On the near-threshold $\bar pp$ invariant mass spectrum measured in $J/\psi$ and $\psi'$ decays

TL;DR

This paper analyzes the near-threshold enhancement in the antiproton-proton invariant mass spectrum from $J/ar{p}p$ decays, attributing it to final-state interactions, and demonstrates that existing models can reproduce experimental data.

Contribution

It provides a systematic analysis of the $ar pp$ invariant mass spectrum using chiral effective field theory and phenomenological models, revealing the potential existence of a $ar NN$ bound state.

Findings

The $ar pp$ FSI can explain the observed spectrum enhancements.

The isospin-1 $^1S_0$ channel interaction suggests a possible $ar NN$ bound state.

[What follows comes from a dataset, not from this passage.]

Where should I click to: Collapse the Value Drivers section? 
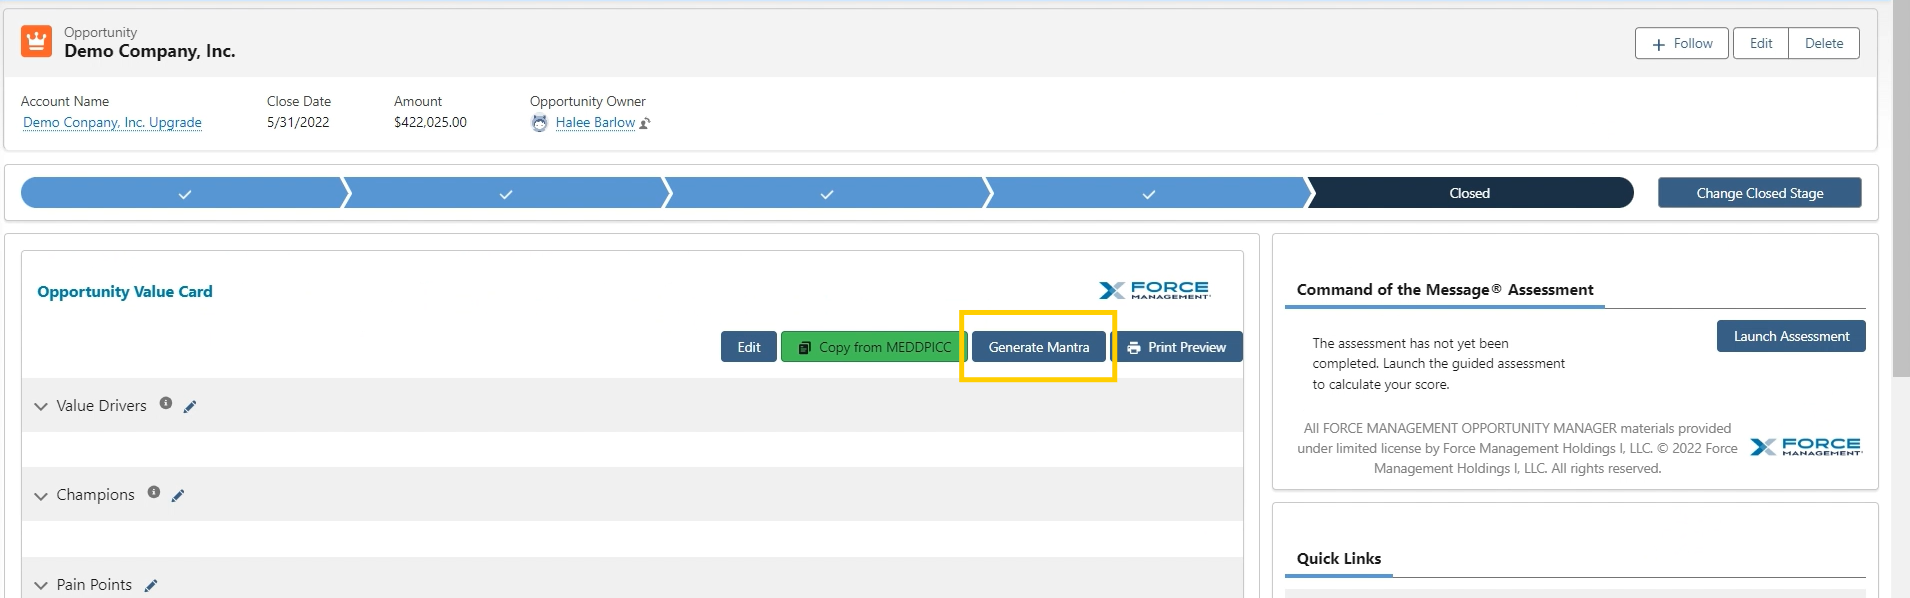(x=41, y=406)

Both recent and older models successfully reproduce experimental data.

Abstract

A systematic analysis of the near-threshold enhancement in the $\bar pp$ invariant mass spectrum seen in the decay reactions $J/\psi \to x \bar pp$ and $\psi (3686) \to x \bar pp$ $(x = \gamma,\, \omega,\, \rho,\, \pi,\, \eta)$ is presented. The enhancement is assumed to be due to the $\bar NN$ final-state interaction (FSI) and the pertinent FSI effects are evaluated in an approach that is based on the distorted-wave Born approximation. For the $\bar NN$ interaction a recent potential derived within chiral effective field theory and fitted to results of a partial-wave analysis of $\bar pp$ scattering data is considered and, in addition, an older phenomenological model constructed by the J\"ulich group. It is shown that the near-threshold spectrum observed in various decay reactions can be reproduced simultaneously and consistently by our treatment of the $\bar pp$ FSI. It turns out that the interaction in the isospin-1 $^1S_0$ channel required for the description of the $J/\psi \to \gamma \bar pp$ decay predicts a $\bar NN$ bound state.